Entries provided Block Start

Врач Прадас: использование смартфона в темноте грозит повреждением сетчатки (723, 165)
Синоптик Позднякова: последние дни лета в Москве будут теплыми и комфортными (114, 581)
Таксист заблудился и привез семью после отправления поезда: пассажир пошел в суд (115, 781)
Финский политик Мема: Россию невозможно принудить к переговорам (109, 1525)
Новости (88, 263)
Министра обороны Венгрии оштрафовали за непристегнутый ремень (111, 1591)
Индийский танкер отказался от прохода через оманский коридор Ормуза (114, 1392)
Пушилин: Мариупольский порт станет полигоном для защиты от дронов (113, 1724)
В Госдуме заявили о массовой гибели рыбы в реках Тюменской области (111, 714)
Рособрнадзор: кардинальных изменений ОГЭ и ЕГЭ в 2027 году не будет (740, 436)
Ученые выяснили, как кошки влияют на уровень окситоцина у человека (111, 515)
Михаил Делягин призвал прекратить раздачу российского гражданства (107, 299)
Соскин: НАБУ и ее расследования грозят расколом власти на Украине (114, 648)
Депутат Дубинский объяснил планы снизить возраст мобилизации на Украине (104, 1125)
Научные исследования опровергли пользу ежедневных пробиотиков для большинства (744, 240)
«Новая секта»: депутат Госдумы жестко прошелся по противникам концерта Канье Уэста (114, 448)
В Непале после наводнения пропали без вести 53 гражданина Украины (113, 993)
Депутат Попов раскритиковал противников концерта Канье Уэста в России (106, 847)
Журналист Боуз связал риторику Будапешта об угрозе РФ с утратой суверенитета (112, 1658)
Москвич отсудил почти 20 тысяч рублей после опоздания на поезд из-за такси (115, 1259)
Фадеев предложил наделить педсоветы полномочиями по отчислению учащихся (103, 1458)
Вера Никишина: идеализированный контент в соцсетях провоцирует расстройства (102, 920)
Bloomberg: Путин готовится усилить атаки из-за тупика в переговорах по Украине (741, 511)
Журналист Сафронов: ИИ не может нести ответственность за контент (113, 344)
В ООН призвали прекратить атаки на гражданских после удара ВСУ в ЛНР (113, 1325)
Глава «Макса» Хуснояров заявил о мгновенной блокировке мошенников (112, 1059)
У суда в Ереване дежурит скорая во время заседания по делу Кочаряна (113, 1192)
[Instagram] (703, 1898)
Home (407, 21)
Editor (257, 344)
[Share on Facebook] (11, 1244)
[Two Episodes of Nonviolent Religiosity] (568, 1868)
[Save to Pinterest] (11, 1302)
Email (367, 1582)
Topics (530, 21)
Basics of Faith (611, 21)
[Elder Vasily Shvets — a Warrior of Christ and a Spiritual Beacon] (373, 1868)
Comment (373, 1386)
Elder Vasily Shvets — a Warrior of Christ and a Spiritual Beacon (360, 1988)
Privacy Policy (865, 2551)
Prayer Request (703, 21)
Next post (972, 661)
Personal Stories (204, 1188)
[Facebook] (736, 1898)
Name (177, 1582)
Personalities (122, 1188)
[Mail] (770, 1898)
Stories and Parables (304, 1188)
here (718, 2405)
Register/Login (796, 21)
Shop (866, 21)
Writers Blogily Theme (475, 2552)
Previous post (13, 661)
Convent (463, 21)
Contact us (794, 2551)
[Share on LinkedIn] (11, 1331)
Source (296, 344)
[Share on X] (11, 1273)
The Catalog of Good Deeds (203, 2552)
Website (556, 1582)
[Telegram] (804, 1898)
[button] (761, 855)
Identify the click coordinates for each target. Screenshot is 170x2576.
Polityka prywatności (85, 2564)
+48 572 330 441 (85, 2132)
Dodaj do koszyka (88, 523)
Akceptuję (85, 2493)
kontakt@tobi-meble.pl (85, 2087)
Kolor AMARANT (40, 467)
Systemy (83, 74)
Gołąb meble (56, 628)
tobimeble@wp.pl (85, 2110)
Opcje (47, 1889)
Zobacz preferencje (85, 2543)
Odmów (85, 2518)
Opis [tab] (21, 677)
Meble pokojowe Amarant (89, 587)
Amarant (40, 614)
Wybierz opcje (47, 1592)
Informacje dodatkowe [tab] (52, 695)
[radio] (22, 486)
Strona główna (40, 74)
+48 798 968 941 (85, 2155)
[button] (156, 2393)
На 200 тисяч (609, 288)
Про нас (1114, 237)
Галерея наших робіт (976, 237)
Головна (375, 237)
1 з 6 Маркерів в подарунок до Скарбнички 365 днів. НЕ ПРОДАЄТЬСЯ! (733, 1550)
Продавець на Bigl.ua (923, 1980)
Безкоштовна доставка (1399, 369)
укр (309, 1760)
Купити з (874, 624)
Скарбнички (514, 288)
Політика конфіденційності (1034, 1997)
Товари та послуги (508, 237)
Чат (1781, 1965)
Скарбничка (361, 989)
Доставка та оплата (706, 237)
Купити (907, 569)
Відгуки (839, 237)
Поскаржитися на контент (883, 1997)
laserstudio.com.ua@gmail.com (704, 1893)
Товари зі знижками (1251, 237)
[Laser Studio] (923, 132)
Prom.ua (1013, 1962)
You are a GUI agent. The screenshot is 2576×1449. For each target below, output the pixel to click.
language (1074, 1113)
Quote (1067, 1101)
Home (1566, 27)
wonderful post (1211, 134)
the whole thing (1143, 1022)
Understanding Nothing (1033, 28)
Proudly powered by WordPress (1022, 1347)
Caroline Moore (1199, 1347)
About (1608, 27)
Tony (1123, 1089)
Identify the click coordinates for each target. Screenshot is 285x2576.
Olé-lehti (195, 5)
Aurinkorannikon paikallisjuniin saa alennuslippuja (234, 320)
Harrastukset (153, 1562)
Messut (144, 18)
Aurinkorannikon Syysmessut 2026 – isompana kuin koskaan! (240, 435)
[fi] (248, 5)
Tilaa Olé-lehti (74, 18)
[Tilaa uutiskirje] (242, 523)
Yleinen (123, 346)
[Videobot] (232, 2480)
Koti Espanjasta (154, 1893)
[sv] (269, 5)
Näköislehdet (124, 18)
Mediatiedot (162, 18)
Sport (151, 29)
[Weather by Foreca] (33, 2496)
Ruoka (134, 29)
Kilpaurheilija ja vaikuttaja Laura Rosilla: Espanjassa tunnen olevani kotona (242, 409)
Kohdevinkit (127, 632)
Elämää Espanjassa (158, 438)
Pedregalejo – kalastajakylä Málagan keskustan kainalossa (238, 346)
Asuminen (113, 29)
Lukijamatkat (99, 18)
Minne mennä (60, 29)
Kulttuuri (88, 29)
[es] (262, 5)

Entries provided Block End

### [Work to complete]
Copy out only the lines above from the one with "Personalities (122, 1188)" to the one with "[fi] (248, 5)", inclusive, exactly as they stand.

### [Answer to this task]
Personalities (122, 1188)
[Mail] (770, 1898)
Stories and Parables (304, 1188)
here (718, 2405)
Register/Login (796, 21)
Shop (866, 21)
Writers Blogily Theme (475, 2552)
Previous post (13, 661)
Convent (463, 21)
Contact us (794, 2551)
[Share on LinkedIn] (11, 1331)
Source (296, 344)
[Share on X] (11, 1273)
The Catalog of Good Deeds (203, 2552)
Website (556, 1582)
[Telegram] (804, 1898)
[button] (761, 855)
Identify the click coordinates for each target. Screenshot is 170x2576.
Polityka prywatności (85, 2564)
+48 572 330 441 (85, 2132)
Dodaj do koszyka (88, 523)
Akceptuję (85, 2493)
kontakt@tobi-meble.pl (85, 2087)
Kolor AMARANT (40, 467)
Systemy (83, 74)
Gołąb meble (56, 628)
tobimeble@wp.pl (85, 2110)
Opcje (47, 1889)
Zobacz preferencje (85, 2543)
Odmów (85, 2518)
Opis [tab] (21, 677)
Meble pokojowe Amarant (89, 587)
Amarant (40, 614)
Wybierz opcje (47, 1592)
Informacje dodatkowe [tab] (52, 695)
[radio] (22, 486)
Strona główna (40, 74)
+48 798 968 941 (85, 2155)
[button] (156, 2393)
На 200 тисяч (609, 288)
Про нас (1114, 237)
Галерея наших робіт (976, 237)
Головна (375, 237)
1 з 6 Маркерів в подарунок до Скарбнички 365 днів. НЕ ПРОДАЄТЬСЯ! (733, 1550)
Продавець на Bigl.ua (923, 1980)
Безкоштовна доставка (1399, 369)
укр (309, 1760)
Купити з (874, 624)
Скарбнички (514, 288)
Політика конфіденційності (1034, 1997)
Товари та послуги (508, 237)
Чат (1781, 1965)
Скарбничка (361, 989)
Доставка та оплата (706, 237)
Купити (907, 569)
Відгуки (839, 237)
Поскаржитися на контент (883, 1997)
laserstudio.com.ua@gmail.com (704, 1893)
Товари зі знижками (1251, 237)
[Laser Studio] (923, 132)
Prom.ua (1013, 1962)
You are a GUI agent. The screenshot is 2576×1449. For each target below, output the pixel to click.
language (1074, 1113)
Quote (1067, 1101)
Home (1566, 27)
wonderful post (1211, 134)
the whole thing (1143, 1022)
Understanding Nothing (1033, 28)
Proudly powered by WordPress (1022, 1347)
Caroline Moore (1199, 1347)
About (1608, 27)
Tony (1123, 1089)
Identify the click coordinates for each target. Screenshot is 285x2576.
Olé-lehti (195, 5)
Aurinkorannikon paikallisjuniin saa alennuslippuja (234, 320)
Harrastukset (153, 1562)
Messut (144, 18)
Aurinkorannikon Syysmessut 2026 – isompana kuin koskaan! (240, 435)
[fi] (248, 5)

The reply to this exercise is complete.